[Entries for locating text and elements]
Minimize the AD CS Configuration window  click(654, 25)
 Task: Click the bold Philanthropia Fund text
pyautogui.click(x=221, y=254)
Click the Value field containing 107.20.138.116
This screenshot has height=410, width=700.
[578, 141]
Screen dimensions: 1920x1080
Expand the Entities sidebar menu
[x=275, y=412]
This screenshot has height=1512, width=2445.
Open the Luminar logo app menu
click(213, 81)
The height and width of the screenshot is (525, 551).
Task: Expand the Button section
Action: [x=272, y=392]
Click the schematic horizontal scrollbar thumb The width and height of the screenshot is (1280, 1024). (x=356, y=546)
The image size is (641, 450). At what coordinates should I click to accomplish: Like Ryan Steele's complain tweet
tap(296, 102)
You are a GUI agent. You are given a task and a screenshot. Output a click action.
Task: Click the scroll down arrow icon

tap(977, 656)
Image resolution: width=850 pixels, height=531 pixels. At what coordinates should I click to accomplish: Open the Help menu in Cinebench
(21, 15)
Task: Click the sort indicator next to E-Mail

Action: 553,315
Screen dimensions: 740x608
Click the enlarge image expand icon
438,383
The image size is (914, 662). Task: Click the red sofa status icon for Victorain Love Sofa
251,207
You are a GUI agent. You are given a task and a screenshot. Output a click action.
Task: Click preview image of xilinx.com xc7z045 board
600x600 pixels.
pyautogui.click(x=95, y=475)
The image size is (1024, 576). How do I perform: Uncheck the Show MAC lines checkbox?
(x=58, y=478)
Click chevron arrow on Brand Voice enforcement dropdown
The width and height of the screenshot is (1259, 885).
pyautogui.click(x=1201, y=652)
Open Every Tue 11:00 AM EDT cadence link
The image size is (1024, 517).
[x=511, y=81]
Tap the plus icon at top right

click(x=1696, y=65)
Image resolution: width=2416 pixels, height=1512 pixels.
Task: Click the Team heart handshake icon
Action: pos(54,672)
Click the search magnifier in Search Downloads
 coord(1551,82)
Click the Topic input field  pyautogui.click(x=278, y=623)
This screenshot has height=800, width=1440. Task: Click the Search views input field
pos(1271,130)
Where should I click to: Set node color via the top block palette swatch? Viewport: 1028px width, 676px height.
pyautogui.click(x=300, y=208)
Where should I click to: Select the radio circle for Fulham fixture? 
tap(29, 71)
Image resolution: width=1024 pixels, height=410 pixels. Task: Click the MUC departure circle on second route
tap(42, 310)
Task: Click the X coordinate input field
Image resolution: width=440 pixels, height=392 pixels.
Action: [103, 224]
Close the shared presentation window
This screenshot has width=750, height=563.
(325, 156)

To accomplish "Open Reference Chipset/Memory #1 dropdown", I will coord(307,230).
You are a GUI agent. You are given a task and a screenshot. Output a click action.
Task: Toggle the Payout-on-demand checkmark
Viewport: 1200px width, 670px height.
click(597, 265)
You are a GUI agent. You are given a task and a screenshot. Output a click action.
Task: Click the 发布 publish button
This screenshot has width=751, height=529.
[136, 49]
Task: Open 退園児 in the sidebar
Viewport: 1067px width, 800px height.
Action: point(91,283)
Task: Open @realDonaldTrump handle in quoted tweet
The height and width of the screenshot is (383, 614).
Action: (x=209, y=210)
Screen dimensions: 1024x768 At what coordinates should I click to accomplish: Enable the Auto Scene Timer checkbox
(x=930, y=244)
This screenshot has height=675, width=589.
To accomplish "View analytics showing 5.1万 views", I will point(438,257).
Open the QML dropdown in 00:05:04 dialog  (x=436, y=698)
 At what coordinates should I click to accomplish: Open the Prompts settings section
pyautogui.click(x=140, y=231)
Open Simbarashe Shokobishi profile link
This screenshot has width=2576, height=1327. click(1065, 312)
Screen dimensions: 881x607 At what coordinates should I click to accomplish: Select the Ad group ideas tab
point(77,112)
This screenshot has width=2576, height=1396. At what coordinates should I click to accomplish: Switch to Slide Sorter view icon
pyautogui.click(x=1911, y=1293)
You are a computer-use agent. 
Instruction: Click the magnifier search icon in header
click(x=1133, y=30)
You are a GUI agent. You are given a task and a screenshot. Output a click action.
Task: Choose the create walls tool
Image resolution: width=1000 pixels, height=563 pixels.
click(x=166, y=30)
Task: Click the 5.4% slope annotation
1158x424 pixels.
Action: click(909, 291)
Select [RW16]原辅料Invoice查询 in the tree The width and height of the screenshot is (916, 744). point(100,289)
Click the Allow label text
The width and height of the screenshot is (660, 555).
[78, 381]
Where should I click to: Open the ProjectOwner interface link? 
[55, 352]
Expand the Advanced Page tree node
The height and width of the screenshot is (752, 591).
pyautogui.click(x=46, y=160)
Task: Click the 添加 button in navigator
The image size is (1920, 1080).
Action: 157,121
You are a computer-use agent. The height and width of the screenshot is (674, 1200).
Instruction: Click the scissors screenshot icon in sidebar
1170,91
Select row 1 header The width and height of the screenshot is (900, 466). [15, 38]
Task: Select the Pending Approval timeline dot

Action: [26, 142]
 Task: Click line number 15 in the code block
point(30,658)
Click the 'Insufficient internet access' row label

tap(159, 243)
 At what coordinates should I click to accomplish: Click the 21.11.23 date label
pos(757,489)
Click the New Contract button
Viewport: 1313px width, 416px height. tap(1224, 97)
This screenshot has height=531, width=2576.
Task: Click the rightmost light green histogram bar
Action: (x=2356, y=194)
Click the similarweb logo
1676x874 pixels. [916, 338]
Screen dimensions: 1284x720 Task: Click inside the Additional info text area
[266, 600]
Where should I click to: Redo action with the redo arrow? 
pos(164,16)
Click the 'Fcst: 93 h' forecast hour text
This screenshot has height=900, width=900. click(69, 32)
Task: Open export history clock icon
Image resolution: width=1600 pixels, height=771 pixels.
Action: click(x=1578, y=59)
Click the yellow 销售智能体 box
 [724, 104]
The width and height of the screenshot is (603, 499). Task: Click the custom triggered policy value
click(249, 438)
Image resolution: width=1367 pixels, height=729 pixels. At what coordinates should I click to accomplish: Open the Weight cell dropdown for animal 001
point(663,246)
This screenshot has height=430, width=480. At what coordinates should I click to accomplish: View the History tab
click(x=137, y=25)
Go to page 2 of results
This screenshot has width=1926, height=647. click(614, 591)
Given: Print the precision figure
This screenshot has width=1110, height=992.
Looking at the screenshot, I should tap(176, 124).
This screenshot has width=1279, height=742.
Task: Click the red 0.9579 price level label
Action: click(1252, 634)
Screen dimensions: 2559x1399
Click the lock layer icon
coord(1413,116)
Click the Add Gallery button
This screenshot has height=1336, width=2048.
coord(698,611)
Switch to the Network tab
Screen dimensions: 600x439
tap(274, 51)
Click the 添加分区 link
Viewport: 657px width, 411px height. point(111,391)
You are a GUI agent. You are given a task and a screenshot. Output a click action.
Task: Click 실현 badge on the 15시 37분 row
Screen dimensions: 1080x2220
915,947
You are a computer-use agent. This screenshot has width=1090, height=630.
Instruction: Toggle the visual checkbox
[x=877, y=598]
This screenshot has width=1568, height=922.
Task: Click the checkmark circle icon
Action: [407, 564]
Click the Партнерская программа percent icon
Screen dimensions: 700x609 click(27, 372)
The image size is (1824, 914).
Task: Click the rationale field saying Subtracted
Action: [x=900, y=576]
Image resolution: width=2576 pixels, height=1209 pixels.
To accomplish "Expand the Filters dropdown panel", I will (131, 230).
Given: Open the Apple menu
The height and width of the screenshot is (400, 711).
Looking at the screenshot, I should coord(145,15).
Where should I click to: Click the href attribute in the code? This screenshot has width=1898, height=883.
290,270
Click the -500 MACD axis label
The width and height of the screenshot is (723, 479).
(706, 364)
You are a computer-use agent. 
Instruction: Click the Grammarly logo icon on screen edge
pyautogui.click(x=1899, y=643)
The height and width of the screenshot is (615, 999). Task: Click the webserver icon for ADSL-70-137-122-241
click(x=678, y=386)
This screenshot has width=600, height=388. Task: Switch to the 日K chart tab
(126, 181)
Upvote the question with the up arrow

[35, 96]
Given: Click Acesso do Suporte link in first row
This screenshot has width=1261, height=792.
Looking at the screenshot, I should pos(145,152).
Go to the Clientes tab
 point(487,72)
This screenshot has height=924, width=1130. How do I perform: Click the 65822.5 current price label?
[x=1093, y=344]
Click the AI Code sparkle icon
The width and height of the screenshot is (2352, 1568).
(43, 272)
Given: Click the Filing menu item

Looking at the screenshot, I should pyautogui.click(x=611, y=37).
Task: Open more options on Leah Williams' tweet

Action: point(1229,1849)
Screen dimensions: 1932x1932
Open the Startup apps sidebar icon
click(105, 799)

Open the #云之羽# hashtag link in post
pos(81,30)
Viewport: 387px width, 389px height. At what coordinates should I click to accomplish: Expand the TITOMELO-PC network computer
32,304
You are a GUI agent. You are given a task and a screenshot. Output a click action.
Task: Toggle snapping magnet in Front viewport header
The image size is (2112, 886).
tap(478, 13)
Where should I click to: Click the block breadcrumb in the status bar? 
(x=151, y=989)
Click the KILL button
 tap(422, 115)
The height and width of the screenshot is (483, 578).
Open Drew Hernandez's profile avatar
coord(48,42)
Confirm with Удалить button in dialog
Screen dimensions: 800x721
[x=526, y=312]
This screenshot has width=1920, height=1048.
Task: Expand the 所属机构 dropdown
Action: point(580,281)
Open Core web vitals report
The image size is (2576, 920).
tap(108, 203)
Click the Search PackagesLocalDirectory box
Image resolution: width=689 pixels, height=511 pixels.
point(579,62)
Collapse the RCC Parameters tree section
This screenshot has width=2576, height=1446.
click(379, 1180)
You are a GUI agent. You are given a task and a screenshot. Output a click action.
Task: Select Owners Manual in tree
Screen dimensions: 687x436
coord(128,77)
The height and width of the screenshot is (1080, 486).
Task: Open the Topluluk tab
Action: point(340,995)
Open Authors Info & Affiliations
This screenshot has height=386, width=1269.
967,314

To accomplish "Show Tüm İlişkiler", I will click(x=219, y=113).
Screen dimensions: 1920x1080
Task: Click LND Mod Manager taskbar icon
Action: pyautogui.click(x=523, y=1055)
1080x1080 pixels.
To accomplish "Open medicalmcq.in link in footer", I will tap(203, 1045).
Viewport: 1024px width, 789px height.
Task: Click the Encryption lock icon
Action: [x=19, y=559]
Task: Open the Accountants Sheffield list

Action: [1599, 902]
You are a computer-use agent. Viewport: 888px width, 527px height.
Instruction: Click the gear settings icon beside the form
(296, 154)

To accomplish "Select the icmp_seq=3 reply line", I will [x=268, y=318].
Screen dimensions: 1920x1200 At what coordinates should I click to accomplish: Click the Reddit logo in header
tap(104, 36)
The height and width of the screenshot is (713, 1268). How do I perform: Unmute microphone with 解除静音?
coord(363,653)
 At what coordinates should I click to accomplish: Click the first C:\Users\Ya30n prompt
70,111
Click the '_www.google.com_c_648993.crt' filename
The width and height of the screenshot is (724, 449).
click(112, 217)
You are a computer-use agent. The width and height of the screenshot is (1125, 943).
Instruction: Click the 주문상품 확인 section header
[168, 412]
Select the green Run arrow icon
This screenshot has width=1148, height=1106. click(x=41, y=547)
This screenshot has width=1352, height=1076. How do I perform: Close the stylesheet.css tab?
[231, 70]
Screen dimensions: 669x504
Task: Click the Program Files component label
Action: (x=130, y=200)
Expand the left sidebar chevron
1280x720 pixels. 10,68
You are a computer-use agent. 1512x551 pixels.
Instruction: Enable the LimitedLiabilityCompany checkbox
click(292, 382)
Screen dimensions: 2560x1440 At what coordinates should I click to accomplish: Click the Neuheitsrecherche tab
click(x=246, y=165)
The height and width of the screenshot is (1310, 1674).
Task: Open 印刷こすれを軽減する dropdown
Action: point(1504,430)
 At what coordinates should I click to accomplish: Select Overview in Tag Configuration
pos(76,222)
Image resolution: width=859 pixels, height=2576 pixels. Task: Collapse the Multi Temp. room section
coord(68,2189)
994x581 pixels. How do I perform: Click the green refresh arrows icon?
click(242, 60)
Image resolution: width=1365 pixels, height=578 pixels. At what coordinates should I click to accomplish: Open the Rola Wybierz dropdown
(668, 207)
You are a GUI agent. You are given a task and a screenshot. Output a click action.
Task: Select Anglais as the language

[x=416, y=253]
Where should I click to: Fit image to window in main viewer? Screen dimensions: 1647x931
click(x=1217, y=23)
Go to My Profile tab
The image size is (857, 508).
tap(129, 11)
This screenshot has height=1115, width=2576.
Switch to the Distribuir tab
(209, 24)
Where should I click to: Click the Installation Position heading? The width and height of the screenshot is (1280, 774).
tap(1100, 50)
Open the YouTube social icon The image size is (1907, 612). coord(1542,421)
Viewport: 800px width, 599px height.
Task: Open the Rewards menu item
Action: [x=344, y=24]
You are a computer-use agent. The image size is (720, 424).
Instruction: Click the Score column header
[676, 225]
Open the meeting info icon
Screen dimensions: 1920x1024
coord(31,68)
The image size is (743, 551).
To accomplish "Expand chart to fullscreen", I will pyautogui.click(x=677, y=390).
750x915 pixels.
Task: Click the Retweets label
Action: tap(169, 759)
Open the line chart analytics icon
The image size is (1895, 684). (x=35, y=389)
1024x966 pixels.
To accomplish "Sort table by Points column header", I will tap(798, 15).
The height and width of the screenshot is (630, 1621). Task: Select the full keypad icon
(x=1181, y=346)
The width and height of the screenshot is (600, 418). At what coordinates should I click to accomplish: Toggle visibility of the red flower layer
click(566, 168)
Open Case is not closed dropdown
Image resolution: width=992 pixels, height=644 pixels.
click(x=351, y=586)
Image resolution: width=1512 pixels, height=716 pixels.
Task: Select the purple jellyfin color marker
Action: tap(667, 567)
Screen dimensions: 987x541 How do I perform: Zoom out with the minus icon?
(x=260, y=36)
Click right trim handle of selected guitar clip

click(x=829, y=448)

WRITTEN PROBLEM —
Please copy the records from the line with "Task: Click the 5.4% slope annotation" to the line with "1676x874 pixels. [916, 338]", substituting "camera" for "scissors" and leaving everything else as it is.

TASK RESPONSE —
Task: Click the 5.4% slope annotation
1158x424 pixels.
Action: click(909, 291)
Select [RW16]原辅料Invoice查询 in the tree The width and height of the screenshot is (916, 744). point(100,289)
Click the Allow label text
The width and height of the screenshot is (660, 555).
[78, 381]
Where should I click to: Open the ProjectOwner interface link? 
[55, 352]
Expand the Advanced Page tree node
The height and width of the screenshot is (752, 591).
pyautogui.click(x=46, y=160)
Task: Click the 添加 button in navigator
The image size is (1920, 1080).
Action: 157,121
You are a computer-use agent. The height and width of the screenshot is (674, 1200).
Instruction: Click the camera screenshot icon in sidebar
1170,91
Select row 1 header The width and height of the screenshot is (900, 466). [15, 38]
Task: Select the Pending Approval timeline dot

Action: [26, 142]
 Task: Click line number 15 in the code block
point(30,658)
Click the 'Insufficient internet access' row label

tap(159, 243)
 At what coordinates should I click to accomplish: Click the 21.11.23 date label
pos(757,489)
Click the New Contract button
Viewport: 1313px width, 416px height. tap(1224, 97)
This screenshot has height=531, width=2576.
Task: Click the rightmost light green histogram bar
Action: (x=2356, y=194)
Click the similarweb logo
1676x874 pixels. [916, 338]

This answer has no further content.